Aim »
Reproduce, unchanged, every line from the one containing "345x460 pixels. At" down to the one containing "Click the 引き出し電信送金", including both of those lines.

---+---

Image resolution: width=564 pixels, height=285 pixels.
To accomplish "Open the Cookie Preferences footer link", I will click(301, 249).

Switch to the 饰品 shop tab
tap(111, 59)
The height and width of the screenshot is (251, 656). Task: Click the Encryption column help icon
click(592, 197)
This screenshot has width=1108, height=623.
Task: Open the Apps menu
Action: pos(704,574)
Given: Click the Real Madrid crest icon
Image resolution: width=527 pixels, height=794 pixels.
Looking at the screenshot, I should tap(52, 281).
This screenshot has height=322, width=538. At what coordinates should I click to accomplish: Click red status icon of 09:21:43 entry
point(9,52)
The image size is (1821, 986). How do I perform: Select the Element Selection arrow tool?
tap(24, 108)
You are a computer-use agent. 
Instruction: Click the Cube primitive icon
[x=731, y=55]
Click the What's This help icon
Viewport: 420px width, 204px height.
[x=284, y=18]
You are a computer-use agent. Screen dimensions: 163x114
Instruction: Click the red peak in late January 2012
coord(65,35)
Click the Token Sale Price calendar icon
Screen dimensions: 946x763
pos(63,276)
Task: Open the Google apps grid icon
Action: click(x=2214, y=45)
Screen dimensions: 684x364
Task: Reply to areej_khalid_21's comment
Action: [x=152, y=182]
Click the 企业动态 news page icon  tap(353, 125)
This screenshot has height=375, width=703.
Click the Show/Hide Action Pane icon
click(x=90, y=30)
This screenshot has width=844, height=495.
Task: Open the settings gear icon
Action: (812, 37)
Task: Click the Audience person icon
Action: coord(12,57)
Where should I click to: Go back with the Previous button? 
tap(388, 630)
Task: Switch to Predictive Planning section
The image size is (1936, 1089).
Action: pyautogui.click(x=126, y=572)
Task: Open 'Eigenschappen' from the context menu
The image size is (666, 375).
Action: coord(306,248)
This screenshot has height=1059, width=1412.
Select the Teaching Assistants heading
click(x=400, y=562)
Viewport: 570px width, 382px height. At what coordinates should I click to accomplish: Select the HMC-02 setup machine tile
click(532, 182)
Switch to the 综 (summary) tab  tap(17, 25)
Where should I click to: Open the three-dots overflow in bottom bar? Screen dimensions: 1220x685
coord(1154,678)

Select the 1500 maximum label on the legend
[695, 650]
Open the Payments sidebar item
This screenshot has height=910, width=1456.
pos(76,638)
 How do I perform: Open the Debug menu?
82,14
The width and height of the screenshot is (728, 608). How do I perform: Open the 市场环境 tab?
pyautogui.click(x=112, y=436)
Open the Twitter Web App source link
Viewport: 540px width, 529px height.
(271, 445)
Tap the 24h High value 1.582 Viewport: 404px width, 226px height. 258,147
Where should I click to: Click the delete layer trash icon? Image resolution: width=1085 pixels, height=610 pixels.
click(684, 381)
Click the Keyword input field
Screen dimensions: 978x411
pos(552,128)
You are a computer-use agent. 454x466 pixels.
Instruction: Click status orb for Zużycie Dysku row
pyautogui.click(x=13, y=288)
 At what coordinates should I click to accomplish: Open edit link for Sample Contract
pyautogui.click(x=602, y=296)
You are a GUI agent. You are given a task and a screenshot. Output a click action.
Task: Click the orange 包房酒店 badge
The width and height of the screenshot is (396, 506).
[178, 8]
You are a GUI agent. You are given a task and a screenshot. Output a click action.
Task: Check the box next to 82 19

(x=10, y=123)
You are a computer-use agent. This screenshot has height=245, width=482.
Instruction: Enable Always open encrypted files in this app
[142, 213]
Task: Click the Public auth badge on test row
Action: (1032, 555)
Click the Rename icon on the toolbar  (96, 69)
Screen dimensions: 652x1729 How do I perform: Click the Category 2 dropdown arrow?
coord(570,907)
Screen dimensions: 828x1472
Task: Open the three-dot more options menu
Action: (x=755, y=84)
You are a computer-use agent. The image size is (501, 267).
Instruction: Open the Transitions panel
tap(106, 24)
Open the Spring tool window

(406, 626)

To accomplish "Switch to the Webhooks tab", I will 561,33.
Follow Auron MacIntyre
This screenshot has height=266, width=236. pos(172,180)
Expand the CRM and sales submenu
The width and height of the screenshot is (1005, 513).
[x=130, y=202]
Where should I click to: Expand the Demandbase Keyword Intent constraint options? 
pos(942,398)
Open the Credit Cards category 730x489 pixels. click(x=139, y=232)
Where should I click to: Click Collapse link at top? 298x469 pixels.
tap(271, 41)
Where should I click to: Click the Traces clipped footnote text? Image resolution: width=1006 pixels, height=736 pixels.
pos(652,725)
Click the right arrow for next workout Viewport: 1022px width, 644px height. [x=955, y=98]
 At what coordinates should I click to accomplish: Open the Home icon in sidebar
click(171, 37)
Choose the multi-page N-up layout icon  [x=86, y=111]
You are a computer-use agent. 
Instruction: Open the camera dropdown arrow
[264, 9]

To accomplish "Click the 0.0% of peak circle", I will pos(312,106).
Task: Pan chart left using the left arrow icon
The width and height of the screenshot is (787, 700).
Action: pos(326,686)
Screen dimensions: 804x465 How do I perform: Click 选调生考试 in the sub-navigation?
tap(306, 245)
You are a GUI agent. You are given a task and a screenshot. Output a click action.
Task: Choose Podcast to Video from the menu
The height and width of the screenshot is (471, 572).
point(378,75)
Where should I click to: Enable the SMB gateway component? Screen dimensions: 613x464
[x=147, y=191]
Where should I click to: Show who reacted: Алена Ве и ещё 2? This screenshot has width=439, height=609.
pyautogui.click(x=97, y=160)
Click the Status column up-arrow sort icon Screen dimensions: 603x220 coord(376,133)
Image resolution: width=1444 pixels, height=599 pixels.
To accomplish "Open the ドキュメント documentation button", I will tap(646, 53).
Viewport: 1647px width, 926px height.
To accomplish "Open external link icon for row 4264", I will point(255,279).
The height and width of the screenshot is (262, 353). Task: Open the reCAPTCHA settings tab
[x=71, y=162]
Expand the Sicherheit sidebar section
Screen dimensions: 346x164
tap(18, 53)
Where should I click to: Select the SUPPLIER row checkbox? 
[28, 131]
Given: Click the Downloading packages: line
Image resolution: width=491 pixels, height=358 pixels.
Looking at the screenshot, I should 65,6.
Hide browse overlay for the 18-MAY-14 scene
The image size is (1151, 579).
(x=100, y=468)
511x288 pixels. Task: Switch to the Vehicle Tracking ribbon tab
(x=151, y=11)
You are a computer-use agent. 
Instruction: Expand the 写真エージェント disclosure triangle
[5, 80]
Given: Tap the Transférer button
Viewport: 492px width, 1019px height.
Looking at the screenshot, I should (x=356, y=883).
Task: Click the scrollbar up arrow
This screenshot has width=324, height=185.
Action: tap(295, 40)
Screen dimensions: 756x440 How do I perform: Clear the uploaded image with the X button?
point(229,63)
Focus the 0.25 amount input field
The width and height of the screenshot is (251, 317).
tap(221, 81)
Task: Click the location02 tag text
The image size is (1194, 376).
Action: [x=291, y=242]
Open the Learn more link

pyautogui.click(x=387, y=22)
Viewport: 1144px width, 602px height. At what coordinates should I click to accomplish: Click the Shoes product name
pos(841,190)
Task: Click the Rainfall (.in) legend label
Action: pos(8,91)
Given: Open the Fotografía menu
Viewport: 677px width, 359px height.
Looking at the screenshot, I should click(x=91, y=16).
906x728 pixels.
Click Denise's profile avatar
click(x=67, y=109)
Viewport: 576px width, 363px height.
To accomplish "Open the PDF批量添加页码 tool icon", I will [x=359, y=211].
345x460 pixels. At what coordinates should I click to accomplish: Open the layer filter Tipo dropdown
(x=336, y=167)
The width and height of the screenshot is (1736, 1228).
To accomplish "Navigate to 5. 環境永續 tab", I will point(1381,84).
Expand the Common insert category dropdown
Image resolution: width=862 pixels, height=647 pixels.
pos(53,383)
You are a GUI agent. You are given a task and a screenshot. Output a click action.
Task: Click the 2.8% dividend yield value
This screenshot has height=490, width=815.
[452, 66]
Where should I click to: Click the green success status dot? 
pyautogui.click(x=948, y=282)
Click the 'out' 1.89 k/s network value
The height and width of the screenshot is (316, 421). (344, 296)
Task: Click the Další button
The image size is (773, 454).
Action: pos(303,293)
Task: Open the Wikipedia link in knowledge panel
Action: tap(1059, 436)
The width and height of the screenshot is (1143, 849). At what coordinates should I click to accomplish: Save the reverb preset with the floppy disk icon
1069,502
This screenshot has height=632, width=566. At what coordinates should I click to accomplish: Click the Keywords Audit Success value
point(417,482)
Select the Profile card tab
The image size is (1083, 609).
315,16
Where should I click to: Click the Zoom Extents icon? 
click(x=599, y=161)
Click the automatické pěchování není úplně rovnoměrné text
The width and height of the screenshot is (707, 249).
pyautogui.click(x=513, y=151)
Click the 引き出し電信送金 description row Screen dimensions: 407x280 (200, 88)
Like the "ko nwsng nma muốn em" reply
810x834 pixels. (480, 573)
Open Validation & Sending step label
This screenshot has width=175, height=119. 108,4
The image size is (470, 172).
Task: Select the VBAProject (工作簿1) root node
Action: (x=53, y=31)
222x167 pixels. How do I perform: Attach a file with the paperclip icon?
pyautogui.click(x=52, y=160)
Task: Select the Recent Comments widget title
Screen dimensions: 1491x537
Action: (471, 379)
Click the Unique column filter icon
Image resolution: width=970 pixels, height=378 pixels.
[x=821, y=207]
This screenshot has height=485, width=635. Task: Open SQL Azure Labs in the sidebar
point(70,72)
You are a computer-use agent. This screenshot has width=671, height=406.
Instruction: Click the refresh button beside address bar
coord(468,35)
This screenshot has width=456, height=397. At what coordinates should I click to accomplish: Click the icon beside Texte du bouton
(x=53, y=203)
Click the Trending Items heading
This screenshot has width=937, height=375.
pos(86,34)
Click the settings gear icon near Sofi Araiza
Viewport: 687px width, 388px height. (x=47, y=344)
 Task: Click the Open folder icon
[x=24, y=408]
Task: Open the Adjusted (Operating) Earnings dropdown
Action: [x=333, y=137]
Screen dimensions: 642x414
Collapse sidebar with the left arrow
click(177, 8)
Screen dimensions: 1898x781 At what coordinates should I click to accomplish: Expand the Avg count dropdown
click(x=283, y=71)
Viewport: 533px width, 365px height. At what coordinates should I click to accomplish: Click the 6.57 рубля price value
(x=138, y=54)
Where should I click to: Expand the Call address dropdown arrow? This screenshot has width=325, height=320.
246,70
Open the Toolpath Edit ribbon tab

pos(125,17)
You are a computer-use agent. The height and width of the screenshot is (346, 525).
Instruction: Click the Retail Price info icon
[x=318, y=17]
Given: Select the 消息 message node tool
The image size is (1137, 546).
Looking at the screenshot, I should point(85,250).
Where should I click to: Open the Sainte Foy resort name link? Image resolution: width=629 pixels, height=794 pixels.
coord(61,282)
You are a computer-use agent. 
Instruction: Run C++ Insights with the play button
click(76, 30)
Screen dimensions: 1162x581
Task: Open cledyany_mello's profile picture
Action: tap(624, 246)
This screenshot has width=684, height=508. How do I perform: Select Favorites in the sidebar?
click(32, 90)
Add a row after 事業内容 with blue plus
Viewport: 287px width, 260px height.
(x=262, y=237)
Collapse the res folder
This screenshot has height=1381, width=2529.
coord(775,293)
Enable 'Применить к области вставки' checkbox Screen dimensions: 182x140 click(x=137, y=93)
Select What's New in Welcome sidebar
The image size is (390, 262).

---+---

Result »
345x460 pixels. At what coordinates should I click to accomplish: Open the layer filter Tipo dropdown
(x=336, y=167)
The width and height of the screenshot is (1736, 1228).
To accomplish "Navigate to 5. 環境永續 tab", I will point(1381,84).
Expand the Common insert category dropdown
Image resolution: width=862 pixels, height=647 pixels.
pos(53,383)
You are a GUI agent. You are given a task and a screenshot. Output a click action.
Task: Click the 2.8% dividend yield value
This screenshot has height=490, width=815.
[452, 66]
Where should I click to: Click the green success status dot? 
pyautogui.click(x=948, y=282)
Click the 'out' 1.89 k/s network value
The height and width of the screenshot is (316, 421). (344, 296)
Task: Click the Další button
The image size is (773, 454).
Action: pos(303,293)
Task: Open the Wikipedia link in knowledge panel
Action: tap(1059, 436)
The width and height of the screenshot is (1143, 849). At what coordinates should I click to accomplish: Save the reverb preset with the floppy disk icon
1069,502
This screenshot has height=632, width=566. At what coordinates should I click to accomplish: Click the Keywords Audit Success value
point(417,482)
Select the Profile card tab
The image size is (1083, 609).
315,16
Where should I click to: Click the Zoom Extents icon? 
click(x=599, y=161)
Click the automatické pěchování není úplně rovnoměrné text
The width and height of the screenshot is (707, 249).
pyautogui.click(x=513, y=151)
Click the 引き出し電信送金 description row Screen dimensions: 407x280 (200, 88)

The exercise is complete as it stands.